Microsoft abandons Microsoft Store for Business and Education in early 2023

Microsoft has been working on Microsoft Store closure plans for businesses and education for at least a year. On July 21, the company finally made this fact public via a blog post: it will be discontinuing app stores for businesses and schools in Q1 2023.

The Microsoft Store, originally known as the Windows Store, is Microsoft’s online app store built into Windows 10. In 2015, Microsoft began testing a couple of complementary digital stores: the Microsoft Store for Business and Microsoft Store for Education were designed for administrators who wanted to make apps available to their users outside of the normal Windows Store channel in Windows 10.
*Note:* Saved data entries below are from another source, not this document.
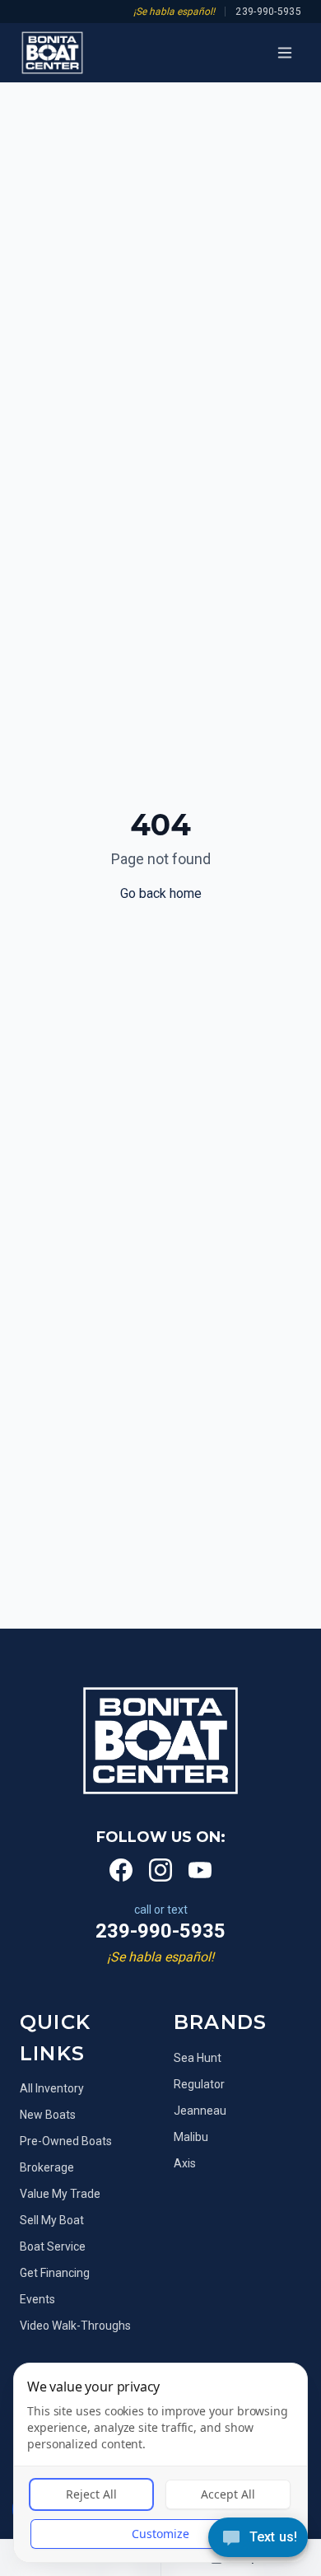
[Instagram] (160, 1870)
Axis (185, 2163)
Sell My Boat (52, 2220)
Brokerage (47, 2167)
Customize (160, 2533)
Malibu (191, 2137)
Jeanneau (200, 2110)
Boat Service (53, 2246)
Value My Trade (60, 2193)
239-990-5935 (268, 11)
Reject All (91, 2494)
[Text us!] (258, 2539)
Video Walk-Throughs (75, 2325)
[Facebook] (121, 1870)
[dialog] (160, 2463)
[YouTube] (200, 1870)
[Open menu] (284, 52)
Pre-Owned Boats (66, 2141)
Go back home (161, 893)
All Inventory (52, 2088)
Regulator (199, 2084)
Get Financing (55, 2272)
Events (37, 2299)
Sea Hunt (197, 2057)
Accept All (228, 2494)
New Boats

They allow administrators to make store applications available to their users for volume acquisition and distribution, and provide a means for custom distribution of solutions within a particular organization.

Bringing together the management capabilities of Microsoft Endpoint Manager, the new Microsoft Store app, and Windows Package Manager

Microsoft says it will bring together the management capabilities of Microsoft Endpoint Manager, the new Microsoft Store app being developed for Windows 10 and 11, and Windows Package Manager, so IT professionals and administrators can Control which apps users upload to their organization.

From the first half of 2022, users will be able to find apps from Intune or another endpoint management solution in the new Microsoft Store catalog. The new Store will include Win32, NET, Universal Windows Platform (UWP) and Progressive Web Apps. And for unmanaged devices, users can use the WinGet command line tool in Windows Package Manager to find and install apps.

Microsoft does not plan to support the two aforementioned Microsoft Stores in Windows 11. Until the first quarter of 2023, administrators can still use these stores and manage applications deployed on managed Windows 11 devices through their device management services.

Paid apps will not be supported by this new approach

Microsoft is expected to make the Windows Package Manager features needed to manage public and private apps available to users for preview in the first half of 2022, and for production use in the second half of 2022.

As Microsoft announced in April, paid apps will not be supported by this new approach; Only free applications could be acquired using Package Manager and endpoint management. The company clarifies that apps already assigned and deployed to end-user devices — whether free or paid — will continue to work until the app is removed from the device.